If our relationship with God is personal to each of us, then what would be wrong if some of us prefer to call God “She”?
Why are you trying to change God’s gender? Do you have some kind of feminist agenda?
 
Jesus calls Him father. Jesus told us to call Him father. The Gospels call Him father. Jesus is the Son. Contradicting the teachings of Jesus against the foundational principals Christianity.

What is the purpose of changing the gender used to refer to The Father and The Son?
 
If our relationship with God is personal to each of us, then what would be wrong if some of us prefer to call God “She”?
It makes no difference to me which words you use. The nature of God is undefinable and not comprehensible to the human mind. Whichever words we choose are fine by me personally. Only God the Son was incarnated male
 
What physical aspects of a man does God have that we are supposed to visualize?

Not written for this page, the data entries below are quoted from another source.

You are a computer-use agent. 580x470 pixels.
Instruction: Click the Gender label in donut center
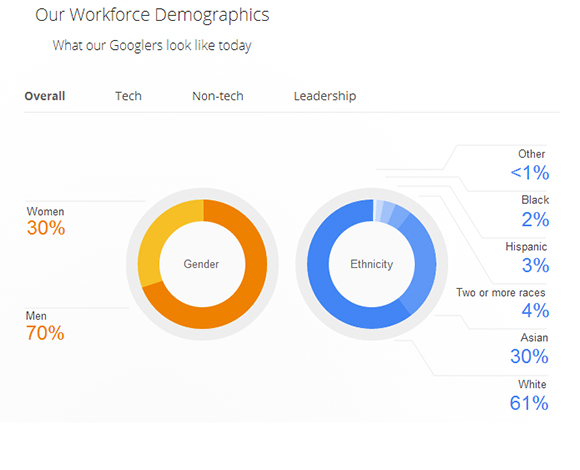pyautogui.click(x=201, y=264)
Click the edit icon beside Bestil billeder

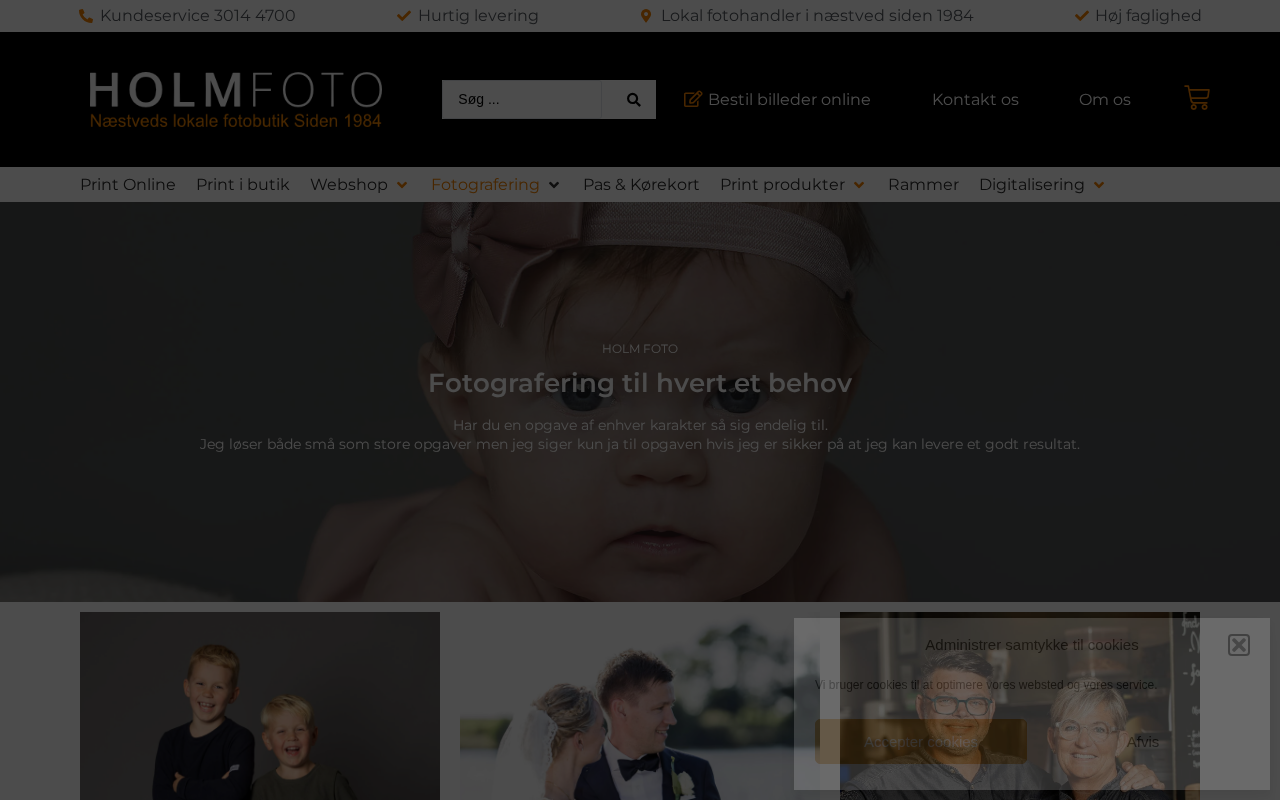coord(693,99)
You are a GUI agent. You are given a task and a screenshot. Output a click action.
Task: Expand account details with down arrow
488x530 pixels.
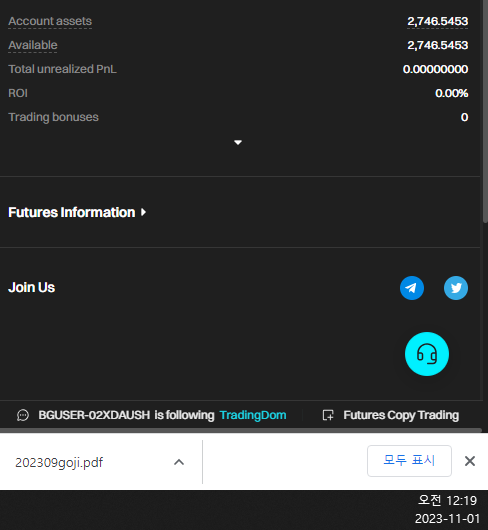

Maybe we should see what Jesus tells us to see.“John 14: [6] Jesus saith to him: I am the way, and the truth, and the life. No man cometh to the Father, but by me. [7] If you had known me, you would without doubt have known my Father also: and from henceforth you shall know him, and you have seen him. [8] Philip saith to him: Lord, shew us the Father, and it is enough for us. [9] Jesus saith to him: Have I been so long a time with you; and have you not known me? Philip, he that seeth me seeth the Father also. How sayest thou, shew us the Father? [10] Do you not believe, that I am in the Father, and the Father in me? The words that I speak to you, I speak not of myself. But the Father who abideth in me, he doth the works.”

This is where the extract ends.